First, we know that, according to many, our first reaction at that price should've been disgust. Anger. We should have shook our head at the over San Francisco's twisted relationship with food. But we didn't. We felt neither horror nor ire. If anything, the $11 price tag—sitting there nonchalantly, acting like it didn't do anything—intrigued us. "I bet that's what'll finally make us happy," we thought. Bullshit's siren song. It's like the clothing items up on the wall at Crossroads. We're drawn to those pieces, leaving behind the pit-stained Banana Republic and Diesel for you. Things that cost more are better and thus make you a better person, or so we'd like to believe.

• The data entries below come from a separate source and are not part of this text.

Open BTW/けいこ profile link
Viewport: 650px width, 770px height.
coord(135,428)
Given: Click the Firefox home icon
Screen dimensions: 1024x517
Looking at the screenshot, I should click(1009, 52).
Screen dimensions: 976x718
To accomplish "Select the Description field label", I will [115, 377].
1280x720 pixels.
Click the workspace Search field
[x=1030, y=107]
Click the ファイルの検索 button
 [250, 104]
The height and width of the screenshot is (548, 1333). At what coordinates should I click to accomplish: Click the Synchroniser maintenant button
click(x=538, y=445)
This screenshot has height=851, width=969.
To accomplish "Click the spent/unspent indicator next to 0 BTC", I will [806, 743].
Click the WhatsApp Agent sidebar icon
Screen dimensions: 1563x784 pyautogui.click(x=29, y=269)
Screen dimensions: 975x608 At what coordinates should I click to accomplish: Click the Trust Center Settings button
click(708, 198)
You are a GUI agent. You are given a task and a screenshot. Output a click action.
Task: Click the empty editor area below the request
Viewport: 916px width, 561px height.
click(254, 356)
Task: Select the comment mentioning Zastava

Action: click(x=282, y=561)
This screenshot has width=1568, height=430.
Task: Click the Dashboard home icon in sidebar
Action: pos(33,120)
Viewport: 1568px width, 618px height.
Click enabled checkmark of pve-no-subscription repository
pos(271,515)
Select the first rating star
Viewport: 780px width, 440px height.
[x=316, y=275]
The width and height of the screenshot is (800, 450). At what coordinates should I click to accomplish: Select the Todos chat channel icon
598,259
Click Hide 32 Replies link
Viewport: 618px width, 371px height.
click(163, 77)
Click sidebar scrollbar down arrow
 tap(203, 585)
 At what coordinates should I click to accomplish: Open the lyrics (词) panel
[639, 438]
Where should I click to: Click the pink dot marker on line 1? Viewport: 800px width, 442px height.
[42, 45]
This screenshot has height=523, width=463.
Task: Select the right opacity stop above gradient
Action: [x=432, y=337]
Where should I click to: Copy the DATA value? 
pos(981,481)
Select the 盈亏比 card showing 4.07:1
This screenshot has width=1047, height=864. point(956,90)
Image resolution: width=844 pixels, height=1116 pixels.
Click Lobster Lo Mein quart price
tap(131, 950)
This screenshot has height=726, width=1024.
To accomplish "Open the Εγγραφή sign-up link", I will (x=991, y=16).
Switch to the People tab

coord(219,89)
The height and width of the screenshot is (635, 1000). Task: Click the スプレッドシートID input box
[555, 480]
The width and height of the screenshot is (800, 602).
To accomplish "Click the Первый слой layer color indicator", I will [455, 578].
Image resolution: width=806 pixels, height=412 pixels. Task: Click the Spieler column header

Anyway, we bought it. Ate it. Enjoyed it pretty damn quick. Did not savor it. (Savoring chocolate is for women in Dove Chocolate commercials.) And we can report that, alas, it didn't taste like $11. The candy bar, made by Emeryville's Coraco Confections, boasts organic raw cacao, cashew butter, organic coconut palm sugar, "wild-crafted vanilla bean," yacon syrup, and Himalayan crystal salt. The candy bar was pleasant. Gritty but smooth caramel, with a deep chocolate taste. It tasted like sustainability. It tasted like Caramello's wealthy cousin that goes to UCSC.

According to an employee at Small Foods, Coracoa's Caramel Bar does sell pretty well. Makes sense, we suppose, since the quaint neighborhood turns into a tech-industry feeding frenzy at lunch hour. So if you've got money to burn, buy it. Just make sure people see you eating it. Otherwise, what's the point?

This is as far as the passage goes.